By nineteen, he got so high he thought he could fly. The ground, however, betrayed his illusion. He fell from the roof and broke his arm. Each mistake echoed the clink of the flask. The sound marked his downfalls, ever-present even in silence, a shadow following him.
Shattered.
His heart was in pieces.
Fractured.
He couldn't repair the cracks.
Fragmented.
It let everything in.
Ruined.
Time marched forward. He attended advanced studies like his father, hoping to make Piper and Jet proud. Instead of focusing on science and advancements for mankind, his ruined heart could only absorb the arts. Its beauty was soft, ethereal, kind, and healing. Beauty, not progress, was what he realized could save what was left of him. It gave him the strength to continue.
He tried charcoal. Too smudgy.
He tried ceramics. Dirty on his skin.
Three-D design. Couldn't see around it.
Jewelry making. Tedious.
Glass blowing. Breathless.
Watercolor. Backwards.
He traveled to the other Foundries, hoping a change would do him good. The Foundries, known as bustling hubs of innovation, technology, and industry, were scattered across the landscape. Each a community where creativity and craftsmanship flourished. These were places where people came together to share knowledge and skills. Perhaps something would spark, a new passion would kindle. At one Foundry, a mural of ash rising like a phoenix captured his attention, hinting at rebirth. Its depiction of beauty rising from destruction planted a seed of hope.
But the roots withered.
No job, no future.
He returned to his own Foundry and took a life painting class.
He met a man.
The first time he saw Daggar, he was on the dais. Raw energy in a robe. The kind of handsome that was chiseled from stone. His robe fell, causing a ripple of murmurs from the other students. His eyes lingered on Daggar. He noticed a wavering in his fingers. A moment of vulnerability. There were tired shadows under his eyes, hinting at something beyond the imagery before him.
Daggar stole his breath.
They met after the class.
He dropped his drawing pad as usual in front of Daggar as they were leaving the studio. It fell open to the sketches. As Daggar reached to retrieve it, he leaned down to adjust the pad, straightening a drawing that had shifted in his descent. His fingers brushed the paper, fixing a shadow line with practiced precision. An action so natural it briefly silenced the admiration he was feeling. He was able to breathe again.
Daggar, amazed at what he saw, marveled at the movement and shadow depicted with raw energy, capturing a hero, a warrior. He was a statue larger than life.
Daggar smiled at him.
In that moment, the flutters returned.
It left him speechless.
Intimidated, shy, insecure.
He followed Daggar to a club. They chatted. They drank. Amid the world's chaos, the two found unexpected comfort in each other. It was as if the night's energy wove their souls together, a connection so genuine it hummed in the air around them. They began to become one, intertwined like the pencil marks on the paper beside them. By the end of the night, he was falling in love, not with the idea of love, but with the man himself—Daggar.
The club's lights painted them in hues of dreams, and for the first time, he felt seen in a way he hadn't with Gunner or Ward. Those relationships had been messy, full of starts, stops, and dead ends. Fragments of attempts at love that never seemed to fit. But with Daggar, everything felt fluid.
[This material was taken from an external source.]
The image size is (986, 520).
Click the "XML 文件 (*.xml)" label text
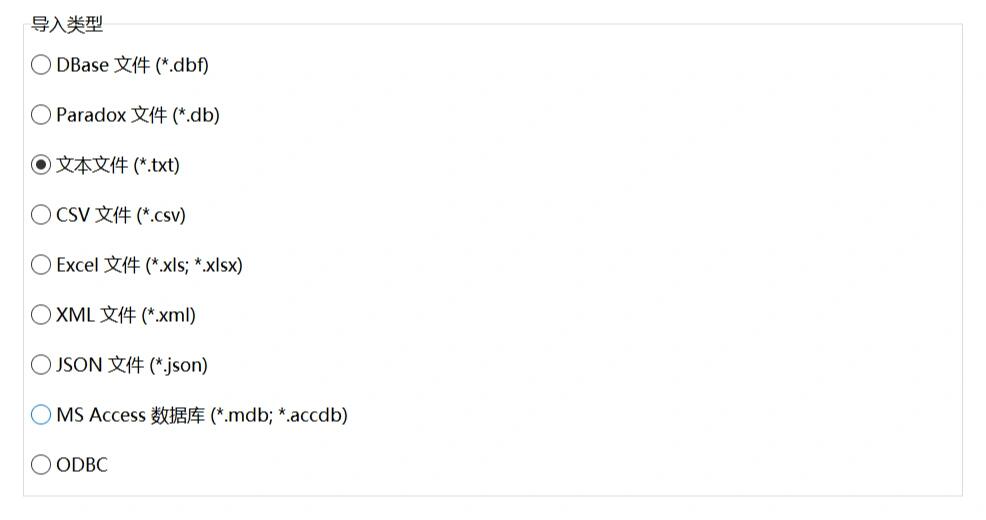click(x=126, y=314)

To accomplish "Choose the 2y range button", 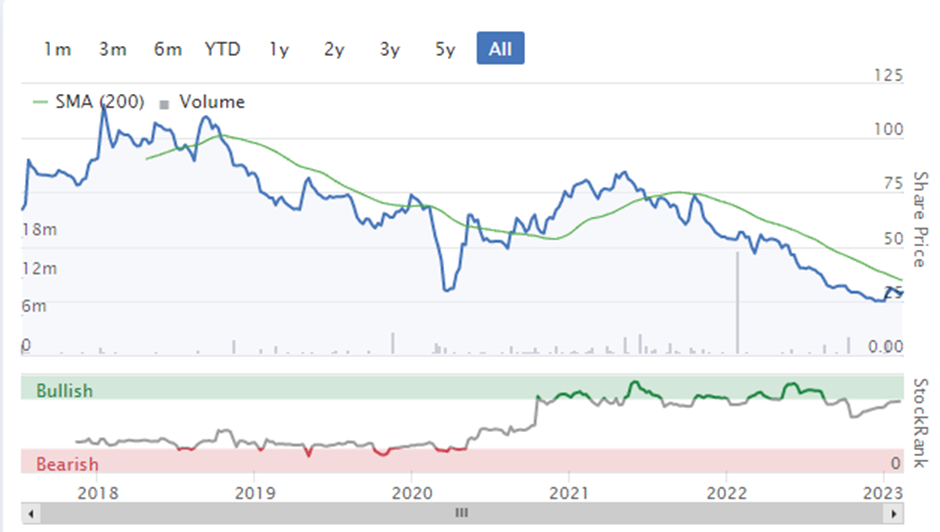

That night, the worship began to cost him, yet he was willing to pay. Daggar brought a vibrancy to his life. A flame amidst the ash of their world, a color that was missing from his palette.
Three years.
Three years of late nights, vid-casts on the preceiver-squid, and laughter. Three years of giving more than he had. Sacrifices cut deeper over time, each one erasing a part of himself. He even sold one of his treasured sketches, a piece he had vowed never to part with, to buy Daggar a new pair of solar-giggs. It reminded him of a time he turned down a commission that could have brought both recognition and financial relief, just to be available for Daggar. Each act diminished who he was.
Three years.
With every pedestal erected, he marked through more inside. Giving up a part of himself. Daggar, though appreciative, seemed distant. His acknowledgment was often shallow—a quick smile or a brief thank-you, a nod that hinted at affection without truly voicing it.
Three years of Daggar lying to him.
Finding out that he 'wasn't enough.’
That Daggar saw other men.
Three years.
Graffiti on the wall, where they strolled several nights ago, screamed those words back at him. "You're not enough." As he stared at those harsh words, a spark of defiance ignited within him. He imagined himself picking up a heavy brush, scribbling over the letters with his own truth. "I am more than enough."
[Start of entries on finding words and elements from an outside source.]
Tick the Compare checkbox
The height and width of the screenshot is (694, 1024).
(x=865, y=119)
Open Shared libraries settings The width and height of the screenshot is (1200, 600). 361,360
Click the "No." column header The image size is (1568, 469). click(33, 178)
The imagined act was cathartic. A silent rebellion against the echo of doubt. In that moment, he knew a decision had to be made. He could feel the weight of his years with Daggar pressing down on him. The need to reclaim his narrative, burning brighter than before. He decided to confront Daggar, to speak his truth and redefine their relationship, or walk away and focus on his own path.
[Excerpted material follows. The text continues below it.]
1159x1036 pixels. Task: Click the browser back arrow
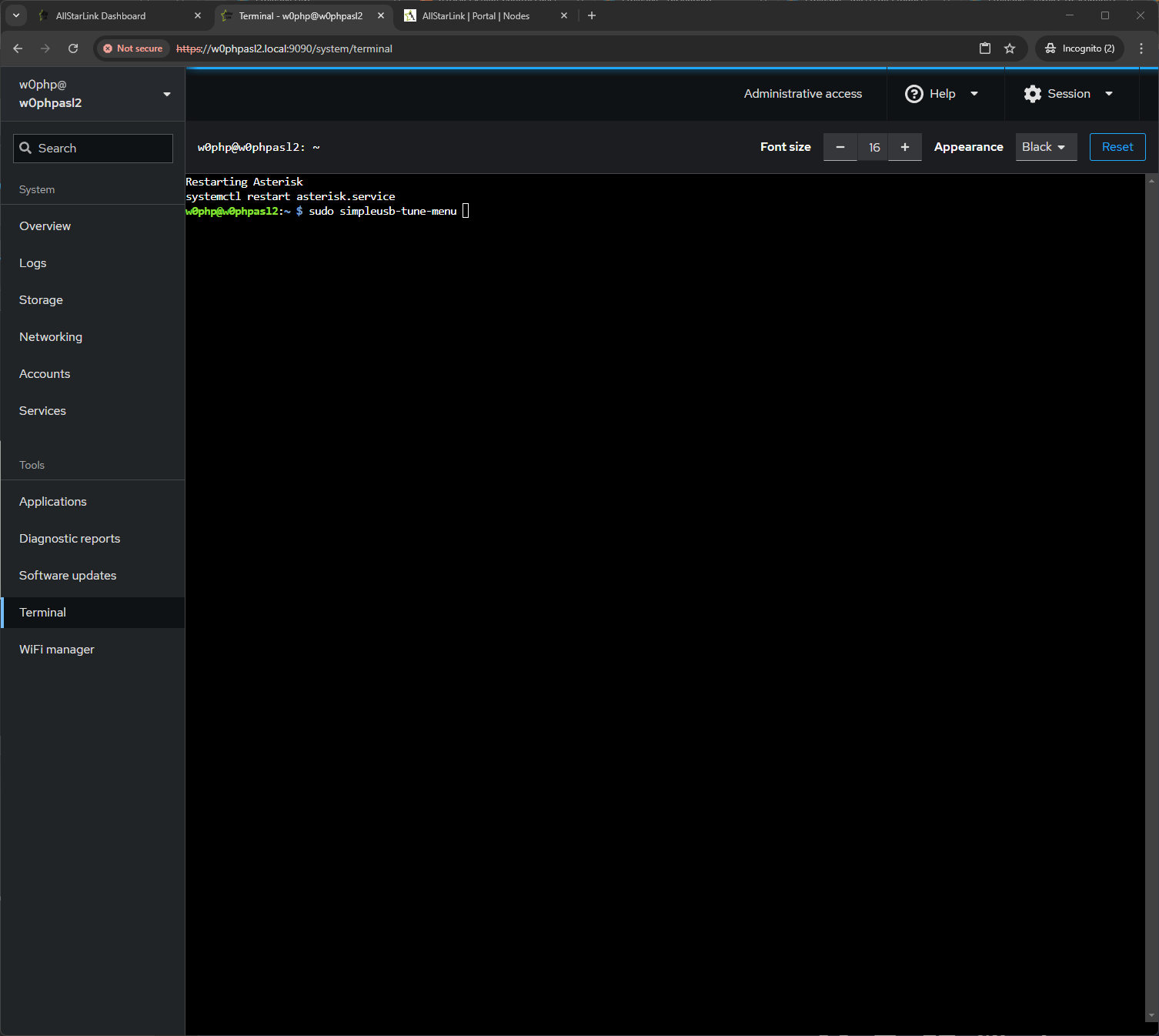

The wall's message need not be his own. He could redefine it. As if the streets heard his plea, the wind carried a whisper.
"You're not enough."
“I thought you loved me?”
“I did--- for awhile--- but you're --"
“Not enough.”
He watched him walk out.
Broken.
An implanting-bat nudged him, rocking him back to the field. It was trying to pass him in the row of flowers. He watched it trundle by, a soft hum calming his agitation, its softness not only heard, but felt. His eyes scanned the dancing flowers as he looked into the setting sun. Rows stretched towards the horizon. They swayed in the breeze as the sun bounced off their beautiful petals. It was a magical dance of color, light, and shadow, one that should bring him much joy; instead, it added to his pain.
The sweet scent of the blossoms mingled with the acrid smell of ash. A reminder of the destruction that still haunted his world. It underlined the emptiness within. Amplifying the ache of his lost joy. He looked at his hands. Strong and long fingered. Hands that worked the soil and tried to heal his spirit. These creative hands always searched for purpose, much like his soul.
He took a deep breath, blinked away tears, and withdrew a writing stick and pad from his pocket. Memories of childhood returned—days spent drawing beside his grandfather, whose stories breathed life into their joint creations. Art, once a bridge to his past, became his guide, urging him to find meaning beyond his pain.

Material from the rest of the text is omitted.